Jean-Luc Raoul1, Luigi Bolondi2, Anto Craxi3, Marius Moscovici4, Minghua Shan5, Dimitris Voliotis6, Jordi Bruix7,8, Josep Llovet8,9
1 Centre Eugène Marquis, Rennes, France, 2 Azienda Ospedaliera di Bologna - Policlinico S. Orsola-Malpighi, Bologna, Italy, 3 Azienda Ospedaliera Universitaria "Paolo Giaccone", Palermo, Italy, 4 Bayer Schering Pharma, Milan, Italy, 5 Bayer HealthCare Pharmaceuticals, West Haven, CT, USA, 6 Bayer Schering Pharma, Wuppertal, Germany, 7 Hospital Clinic i Provincial, Barcelona, Spain, 8 Mount Sinai School of Medicine Division of Liver Diseases Recanati/Miller Transplantation Institute, New York, NY, USA, 9 Barcelona Clinic Liver Cancer (BCLC) Group, Barcelona, Spain
Background : Macroscopic vascular invasion (MVI), extrahepatic spread (EHS) and ECOG performance status (PS) may impact sorafenib safety and efficacy in advanced HCC patients. We report 2 sub-analyses of stratification factors for the SHARP trial: ECOG PS (0 vs 1/2) and patients with/without MVI and/or EHS.
Methods : Patients with advanced, measurable HCC, ECOG PS 0-2, CP-A, received sorafenib (400mg bid) or placebo. Endpoints included overall survival (OS), time to progression (TTP), and safety. Radiologic assessment determined MVI presence.
Results : Efficacy data are tabulated below. No notable differences in the AE profile of sorafenib for PS 0 vs PS 1/2 patients were observed.

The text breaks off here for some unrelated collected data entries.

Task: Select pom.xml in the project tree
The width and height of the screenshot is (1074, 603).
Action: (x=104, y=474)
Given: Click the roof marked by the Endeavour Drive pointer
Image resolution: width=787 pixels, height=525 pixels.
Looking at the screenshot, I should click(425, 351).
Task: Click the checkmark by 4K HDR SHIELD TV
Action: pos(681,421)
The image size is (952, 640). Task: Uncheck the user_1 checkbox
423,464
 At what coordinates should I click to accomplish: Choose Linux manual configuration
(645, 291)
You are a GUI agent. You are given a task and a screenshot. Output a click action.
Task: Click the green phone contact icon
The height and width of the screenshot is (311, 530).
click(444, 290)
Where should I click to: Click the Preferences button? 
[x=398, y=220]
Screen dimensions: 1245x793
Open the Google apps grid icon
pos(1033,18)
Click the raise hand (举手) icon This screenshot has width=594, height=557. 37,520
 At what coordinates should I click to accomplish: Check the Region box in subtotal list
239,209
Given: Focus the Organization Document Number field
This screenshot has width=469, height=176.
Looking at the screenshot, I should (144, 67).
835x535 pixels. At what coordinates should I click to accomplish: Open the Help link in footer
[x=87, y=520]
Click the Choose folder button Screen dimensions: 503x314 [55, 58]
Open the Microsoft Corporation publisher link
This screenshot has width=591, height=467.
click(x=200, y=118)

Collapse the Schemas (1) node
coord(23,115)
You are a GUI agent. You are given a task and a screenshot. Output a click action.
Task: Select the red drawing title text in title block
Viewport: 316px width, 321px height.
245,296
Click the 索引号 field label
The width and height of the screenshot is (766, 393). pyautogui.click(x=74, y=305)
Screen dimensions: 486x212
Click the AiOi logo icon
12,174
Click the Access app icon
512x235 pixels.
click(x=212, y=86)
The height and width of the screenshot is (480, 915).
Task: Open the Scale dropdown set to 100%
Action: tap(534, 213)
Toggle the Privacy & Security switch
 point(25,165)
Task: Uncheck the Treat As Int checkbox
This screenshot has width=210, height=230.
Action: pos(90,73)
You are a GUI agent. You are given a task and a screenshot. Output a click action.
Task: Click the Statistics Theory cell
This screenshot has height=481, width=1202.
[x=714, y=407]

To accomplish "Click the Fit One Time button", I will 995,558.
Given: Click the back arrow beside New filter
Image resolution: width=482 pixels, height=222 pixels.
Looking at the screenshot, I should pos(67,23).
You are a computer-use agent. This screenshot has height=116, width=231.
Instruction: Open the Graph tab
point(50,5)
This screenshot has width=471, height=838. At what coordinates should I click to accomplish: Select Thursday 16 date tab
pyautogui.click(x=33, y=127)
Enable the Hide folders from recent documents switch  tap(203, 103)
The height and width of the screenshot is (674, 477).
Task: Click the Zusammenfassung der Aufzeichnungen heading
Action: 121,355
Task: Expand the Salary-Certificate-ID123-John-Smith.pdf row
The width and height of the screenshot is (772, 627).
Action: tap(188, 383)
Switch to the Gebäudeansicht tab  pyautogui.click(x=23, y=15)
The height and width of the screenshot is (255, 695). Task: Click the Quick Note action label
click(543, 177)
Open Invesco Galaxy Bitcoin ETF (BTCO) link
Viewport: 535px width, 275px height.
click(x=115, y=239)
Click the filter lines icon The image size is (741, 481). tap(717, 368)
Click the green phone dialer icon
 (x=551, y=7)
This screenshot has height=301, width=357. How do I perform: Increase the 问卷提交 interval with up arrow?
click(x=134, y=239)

Grade 3/4 drug-related AE incidence rates in the sorafenib arm for patients with/without MVI/EHS included diarrhea (5.3/15.7%), hand-foot skin reaction (6.7/10.1%), and fatigue (4.8/1.1%).
Conclusions : Regardless of ECOG PS or MVI/EHS presence, sorafenib extends survival in advanced HCC patients and is well-tolerated.